It has been awhile since the banking sector saw a legitimate wave of consolidation. In a sign that that could be changing, Fifth Third Bancorp (FITB) said Monday it will acquire rival MB Financial (MBFI) for $4.7 billion. That was the largest deal in the banking sector in three years.
That is not a monster deal, but it could signal that some banks are looking for bolt on deals with mid- and small-cap rivals. The SPDR S&P Regional Banking ETF (NYSEArca: KRE), the largest regional bank exchange traded fund, could be positioned to take advantage of increased industry consolidation. KRE holds 120 stocks with a weighted average market capitalization of $9.53 billion.
“It’s not hard to see why banks might decide now is a good time to get acquisitive,” reports Teresa Rivas for Barron’s. “The ‘too-big-too-fail’ threshold could eventually be raised to $250 billion in assets, from $50 billion, which would make smaller banks able to combine without becoming systemically important. Congress is also on the cusp of rolling back the financial rules put in place after the financial crisis, as well.”
Interest Rates, Too
Higher interest rates would help widen the difference between what banks charge on loans and pay on deposits, which would boost earnings for the financial sector.
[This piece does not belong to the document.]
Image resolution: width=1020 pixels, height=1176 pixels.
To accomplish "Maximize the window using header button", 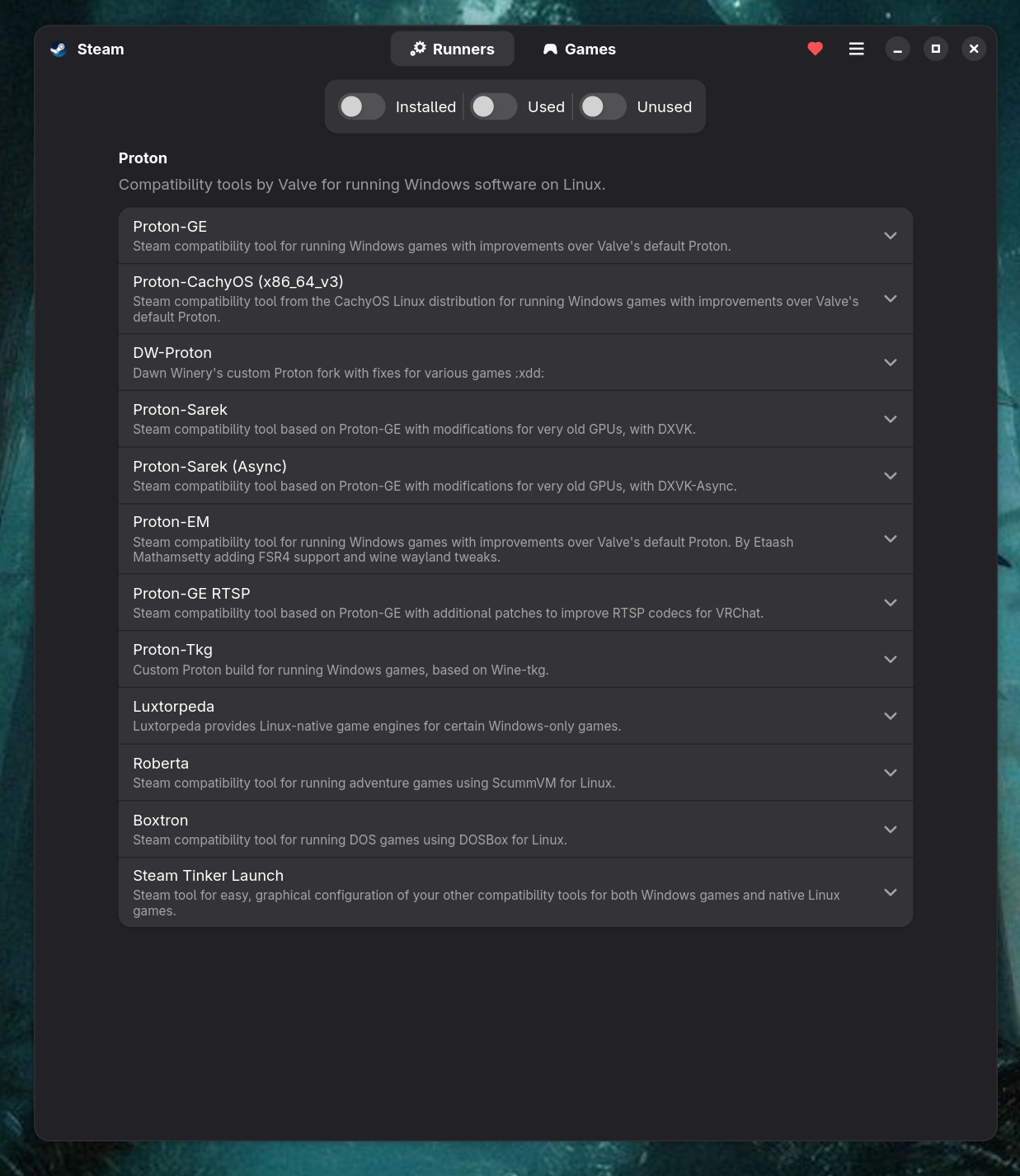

Regional banks are among the stocks most positively correlated to rising interest rates because higher rates improve net interest margins.
“Credit Suisse’s Susan Roth Katzke argues that even with decades of consolidation, the U.S. banking industry is more fragmented than other developed economies, with just half U.S. banking assets in the four largest banks, compared to 80% or more in other nations,” according to Barron’s.